"We have come to a crossroads"
Bundesbank President Jens Weidmann has called on European governments to make a decision: relinquish sovereign rights or step up individual national responsibility. The middle course that has been pursued thus far has bought us time.
"Sooner or later, a pivotal decision has to be taken if we want to safeguard the monetary union as a union of stability," Mr Weidmann said in a joint interview with the German weekly newspaper Die Zeit and the Italian daily newspaper Corriere della Sera.
Mr Weidmann does not see any willingness on the part of Germany or Italy to create closer community ties and to transfer rights of sovereignty to the European level. In his opinion, it is essential for both investors and the member states to return to the principle of individual national responsibility, as is enshrined in the Maastricht Treaty. But that will only function, he said, if it is ultimately possible to cope with a government default without the financial system collapsing.
"For that reason, we also need a stronger decoupling of banks and sovereigns as well as an orderly procedure for dealing with government financing problems," Weidmann added.
In the interview, Mr Weidmann took a critical view of the high level of sovereign debt in Italy.
"A debt-to-GDP ratio of over 130% is more than twice the agreed threshold figure," he said, adding that
"high debt ratios have to be reduced rapidly". Furthermore, he emphasised the importance of not undermining market discipline and of implementing the fiscal rules.
Mr Weidmann consequently showed no understanding for the European Commission's decision to forgo imposing financial sanctions on Portugal and Spain, despite their government deficits having breached the budget deficit limits.
"In my view, the Commission and the European Council are not consistent enough," the Bundesbank President said.
"Breaches of the rules have to have consequences at some stage," he stressed.
According to Mr Weidmann, special treatment for political reasons must not be allowed, as otherwise
"the rules become a fair-weather event and fail to exert any binding force". Furthermore, it is easier for governments to push through consolidation in political terms if the rules are not up for negotiation at all times, he added.
"It is my perception that acceptance of the EU among the general public is also suffering from the fact that our jointly agreed rules are not being complied with," he said.
Single monetary policy
With regard to the future monetary policy stance in the euro area, Mr Weidmann stressed that the already very low interest rates did not represent an obstacle to investment.
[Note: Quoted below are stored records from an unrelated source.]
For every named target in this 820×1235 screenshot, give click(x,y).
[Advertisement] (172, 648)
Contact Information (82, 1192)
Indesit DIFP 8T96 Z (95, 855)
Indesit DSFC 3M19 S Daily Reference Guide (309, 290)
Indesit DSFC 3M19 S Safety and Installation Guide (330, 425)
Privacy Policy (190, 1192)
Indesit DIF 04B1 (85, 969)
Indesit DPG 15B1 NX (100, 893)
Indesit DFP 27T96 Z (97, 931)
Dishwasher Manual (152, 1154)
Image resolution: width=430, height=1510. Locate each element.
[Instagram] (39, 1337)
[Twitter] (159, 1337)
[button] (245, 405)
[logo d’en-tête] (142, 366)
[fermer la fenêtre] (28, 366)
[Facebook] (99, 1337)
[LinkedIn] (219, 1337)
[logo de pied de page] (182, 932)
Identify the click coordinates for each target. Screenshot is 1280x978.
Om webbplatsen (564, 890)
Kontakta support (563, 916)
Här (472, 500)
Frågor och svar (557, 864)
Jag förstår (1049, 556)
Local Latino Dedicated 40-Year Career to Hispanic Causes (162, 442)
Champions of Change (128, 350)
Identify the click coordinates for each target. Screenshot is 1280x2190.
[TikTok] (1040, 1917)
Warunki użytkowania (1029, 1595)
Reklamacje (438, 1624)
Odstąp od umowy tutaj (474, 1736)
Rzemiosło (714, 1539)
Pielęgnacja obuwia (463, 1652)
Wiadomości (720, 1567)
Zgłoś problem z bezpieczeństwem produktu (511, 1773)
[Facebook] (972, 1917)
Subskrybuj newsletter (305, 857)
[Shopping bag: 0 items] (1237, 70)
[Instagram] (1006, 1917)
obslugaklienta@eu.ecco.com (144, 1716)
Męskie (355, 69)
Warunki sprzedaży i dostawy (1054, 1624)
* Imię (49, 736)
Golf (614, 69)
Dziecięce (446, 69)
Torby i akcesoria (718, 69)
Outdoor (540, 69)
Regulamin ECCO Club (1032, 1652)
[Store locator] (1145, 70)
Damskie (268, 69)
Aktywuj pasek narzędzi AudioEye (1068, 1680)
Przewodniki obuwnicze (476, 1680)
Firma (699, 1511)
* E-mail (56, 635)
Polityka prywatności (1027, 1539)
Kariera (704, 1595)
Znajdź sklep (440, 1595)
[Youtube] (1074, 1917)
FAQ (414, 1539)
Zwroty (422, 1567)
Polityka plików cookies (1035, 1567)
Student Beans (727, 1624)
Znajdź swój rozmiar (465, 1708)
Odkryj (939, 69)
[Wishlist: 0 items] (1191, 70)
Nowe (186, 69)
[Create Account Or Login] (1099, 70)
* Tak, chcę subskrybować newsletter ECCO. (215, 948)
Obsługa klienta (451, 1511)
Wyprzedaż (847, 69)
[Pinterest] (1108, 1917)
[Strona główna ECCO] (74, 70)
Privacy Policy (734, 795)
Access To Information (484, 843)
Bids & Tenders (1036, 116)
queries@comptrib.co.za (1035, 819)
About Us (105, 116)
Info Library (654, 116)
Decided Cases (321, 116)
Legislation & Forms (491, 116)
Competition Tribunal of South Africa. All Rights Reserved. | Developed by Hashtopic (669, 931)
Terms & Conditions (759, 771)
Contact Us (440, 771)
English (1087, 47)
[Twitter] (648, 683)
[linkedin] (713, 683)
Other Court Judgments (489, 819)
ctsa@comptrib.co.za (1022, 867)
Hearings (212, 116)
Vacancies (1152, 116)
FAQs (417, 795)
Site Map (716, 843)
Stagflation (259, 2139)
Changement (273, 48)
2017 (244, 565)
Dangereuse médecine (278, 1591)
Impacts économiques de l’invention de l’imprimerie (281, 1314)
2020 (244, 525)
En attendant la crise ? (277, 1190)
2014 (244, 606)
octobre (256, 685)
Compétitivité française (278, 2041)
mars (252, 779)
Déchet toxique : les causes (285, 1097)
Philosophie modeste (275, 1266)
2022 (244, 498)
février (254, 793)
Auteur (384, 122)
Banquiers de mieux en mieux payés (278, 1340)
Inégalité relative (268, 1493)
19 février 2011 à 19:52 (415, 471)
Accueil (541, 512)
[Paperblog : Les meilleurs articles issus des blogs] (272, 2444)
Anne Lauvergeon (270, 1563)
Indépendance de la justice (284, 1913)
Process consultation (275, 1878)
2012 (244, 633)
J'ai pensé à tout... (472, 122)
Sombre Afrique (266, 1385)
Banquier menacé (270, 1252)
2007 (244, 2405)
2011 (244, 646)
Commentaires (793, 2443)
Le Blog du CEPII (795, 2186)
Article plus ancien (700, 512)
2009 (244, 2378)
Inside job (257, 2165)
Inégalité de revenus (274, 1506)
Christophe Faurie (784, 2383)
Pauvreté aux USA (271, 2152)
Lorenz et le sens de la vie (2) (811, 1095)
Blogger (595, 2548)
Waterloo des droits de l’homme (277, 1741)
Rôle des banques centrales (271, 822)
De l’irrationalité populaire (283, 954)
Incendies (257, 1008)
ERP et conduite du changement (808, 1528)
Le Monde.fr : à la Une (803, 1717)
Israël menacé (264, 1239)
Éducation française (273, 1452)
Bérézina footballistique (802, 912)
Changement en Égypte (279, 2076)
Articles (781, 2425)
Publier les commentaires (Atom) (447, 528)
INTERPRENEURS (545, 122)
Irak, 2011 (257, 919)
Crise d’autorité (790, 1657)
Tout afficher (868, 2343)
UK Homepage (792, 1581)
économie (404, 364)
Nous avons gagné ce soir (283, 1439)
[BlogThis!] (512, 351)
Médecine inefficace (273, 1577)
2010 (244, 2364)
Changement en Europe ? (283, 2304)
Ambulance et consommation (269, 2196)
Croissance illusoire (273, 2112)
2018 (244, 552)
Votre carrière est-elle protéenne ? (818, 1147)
"Furthermore, we expect a gradual economic improvement and inflation rates to go up in the direction of our definition of price stability," he explained. The ECB Governing Council has defined price stability as a year-on-year increase in the annual inflation rate of below, but close to, 2% in the medium term.
"The effect of the ultra-accommodative monetary policy is lessening over time, and the risks and side effects are increasing," emphasised Mr Weidmann. In light of the marked uncertainty resulting from the Brexit vote, Mr Weidmann recommended waiting, first of all, for the economic indicators to emerge.
As for the Eurosystem's bond purchase programme, Mr Weidmann said that there were possibilities of adjustment.
"But, as I see it, we have to be very careful in terms of how we go about it," he added.
"The country quotas according to ECB capital shares, for instance, have a purpose and are aimed, among other things, at the consistency of monetary policy," he explained.
"If we grant special terms and conditions to individual countries or focus more strongly on very highly indebted countries, we are blurring the lines between monetary policy and fiscal policy more and more," he said.
"Ultimately, that might also lead to pressure to keep interest rates at a low level for longer than is necessary with regard to prices if highly indebted countries are unable to cope with a hike in interest rates."